Mereka lantas memilih ”jalan kopi” yang menjanjikan sejumput masa depan. Setelah belajar di JWN, sebagian menyebar ke sejumlah kedai kopi yang tumbuh subur di mana-mana. Ada pula yang merintis warung kopi sendiri.

Ulil melayani siapa pun yang datang. Dengan telaten, ia berbagi pengetahuan tentang kopi, mulai dari bagaimana kopi ditanam di kebun, proses panen, cara menyangrai, hingga cita rasa kopi. Ia juga bercerita tentang nasib petani kopi yang hidupnya tak senikmat cita rasa kopi yang mereka tanam.

”Harapan saya, mereka tidak sekadar tahu bagaimana menyeduh kopi, tapi juga mengapresiasi setiap proses kopi hingga menjadi sajian,” kata Ulil yang tidak meminta bayaran untuk setiap pengetahuan yang ia bagikan.

Mereka yang datang bahkan boleh mencicipi aneka kopi murni koleksi toko Joyo99 tanpa perlu membayar. ”Silakan ngopi sepuasnya. Kalau ingin membawa pulang, baru mereka beli,” ucap Ulil diikuti senyum.

Kopi yang tersedia di sana seluruhnya adalah kopi Nusantara, mulai dari Sumatera sampai Papua. Dengan cara itu, ia mengampanyekan aneka kopi lokal. ”Kopi Indonesia itu the best of the best. Diakui di dunia. Ini yang selalu saya tekankan,” tegasnya.

KOMPAS/BUDI SUWARNA--Koleksi kopi Nusantara di warkop Joyo99 milik Setya Yudha di Ciputat, Tangerang Selatan, Kamis (3/9/2020).

Tidak hanya mempromosikan kopi Nusantara, ia juga menularkan kepada anak-anak muda urban cara menyajikan kopi secara tradisional. Salah satunya dengan cara tubruk. Ia gelisah banyak anak muda yang berlomba-lomba mempelajari cara penyajian kopi modern dengan mesin agar bisa disebut barista.

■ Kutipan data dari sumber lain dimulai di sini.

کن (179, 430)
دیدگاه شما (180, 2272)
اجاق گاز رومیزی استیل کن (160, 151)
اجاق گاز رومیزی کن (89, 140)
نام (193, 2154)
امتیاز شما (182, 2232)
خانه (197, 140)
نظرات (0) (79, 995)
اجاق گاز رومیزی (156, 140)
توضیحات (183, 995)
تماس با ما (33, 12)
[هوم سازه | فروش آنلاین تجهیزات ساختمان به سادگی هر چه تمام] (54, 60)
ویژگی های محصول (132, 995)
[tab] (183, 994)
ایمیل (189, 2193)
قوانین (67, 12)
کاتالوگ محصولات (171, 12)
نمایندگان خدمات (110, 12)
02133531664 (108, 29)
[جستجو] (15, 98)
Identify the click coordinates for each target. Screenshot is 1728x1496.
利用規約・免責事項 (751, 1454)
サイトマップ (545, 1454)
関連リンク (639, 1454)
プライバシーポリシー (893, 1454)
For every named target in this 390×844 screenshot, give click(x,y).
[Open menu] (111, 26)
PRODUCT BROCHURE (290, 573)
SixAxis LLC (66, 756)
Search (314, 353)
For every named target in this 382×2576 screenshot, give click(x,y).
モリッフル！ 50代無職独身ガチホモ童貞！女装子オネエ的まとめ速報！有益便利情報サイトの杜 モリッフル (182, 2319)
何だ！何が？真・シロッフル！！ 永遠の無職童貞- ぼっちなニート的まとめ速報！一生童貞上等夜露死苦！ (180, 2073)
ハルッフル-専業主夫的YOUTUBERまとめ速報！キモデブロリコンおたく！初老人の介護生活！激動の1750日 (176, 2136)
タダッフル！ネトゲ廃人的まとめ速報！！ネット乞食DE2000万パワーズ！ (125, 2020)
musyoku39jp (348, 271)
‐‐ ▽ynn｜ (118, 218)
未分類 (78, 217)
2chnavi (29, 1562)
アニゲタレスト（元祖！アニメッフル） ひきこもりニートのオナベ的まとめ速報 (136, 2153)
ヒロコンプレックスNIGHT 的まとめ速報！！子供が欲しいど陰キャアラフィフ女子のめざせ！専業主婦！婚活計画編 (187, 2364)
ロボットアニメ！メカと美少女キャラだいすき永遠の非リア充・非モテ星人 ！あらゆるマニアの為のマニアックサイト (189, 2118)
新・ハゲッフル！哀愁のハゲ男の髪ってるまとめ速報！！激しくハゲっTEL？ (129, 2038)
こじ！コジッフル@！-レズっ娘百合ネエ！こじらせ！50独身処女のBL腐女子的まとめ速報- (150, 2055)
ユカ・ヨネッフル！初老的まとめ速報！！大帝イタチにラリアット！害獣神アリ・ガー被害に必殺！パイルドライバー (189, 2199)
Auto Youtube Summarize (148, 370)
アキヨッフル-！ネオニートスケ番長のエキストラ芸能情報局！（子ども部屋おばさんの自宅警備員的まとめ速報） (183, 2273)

Mereka juga mengejar aneka sertifikat dan berburu aneka lomba menyajikan kopi secara modern agar bisa disebut barista pendekar. Sayangnya, banyak di antara mereka yang enggan mengeksplorasi kopi Nusantara dengan cara tradisional dan tradisi di baliknya seperti yang diturunkan dari generasi ke generasi.

”Saya ingin mengubah cara pandang itu. Tanpa perlu menjadi barista pendekar atau punya sertifikasi, anak-anak muda boleh kok mengeksplorasi kopi Nusantara. Makanya, saya menghindari istilah barista. Buat saya, sebutan penyeduh kopi sudah cukup,” tambahnya.

Ulil menegaskan, dirinya bukan orang yang antimodernisasi atau anti-asing. Ia hanya ingin mengajak pencinta kopi mengenal lagi budaya kopi Indonesia yang kaya dan sudah lama ada. ”Pada akhirnya, ini pintu masuk untuk menghargai keberagaman, termasuk keberagaman cara menyajikan dan selera kopi,” katanya.

Cara pandangnya itu ia ekspresikan dalam jargon-jargon yang disablon di kaus dan aneka cendera mata, seperti ”Bagimu Kopimu, Bagiku Kopiku” dan ”Tubruk is The Ngopi of My Country.”

KOMPAS/BUDI SUWARNA---Lewat kaus, Setya Yudha mempromosikan tradisi kopi tubruk khas Indonesia. Foto diambil pada Kamis (3/9/2020) di ”markas” Jaringan Warkop Nusantara di Ciputat, Tangerang Selatan.

Bagi Ulil, yang penting bukan kopinya, tapi ngopi-nya. Kopi sekadar biji, tapi ngopi merupakan tradisi yang punya dimensi sosial budaya. Ngopi memungkinkan orang berinteraksi, saling menyapa, dan bisa ngobrol tentang apa saja tanpa beban. Orang Jawa bilang serawung (gaul).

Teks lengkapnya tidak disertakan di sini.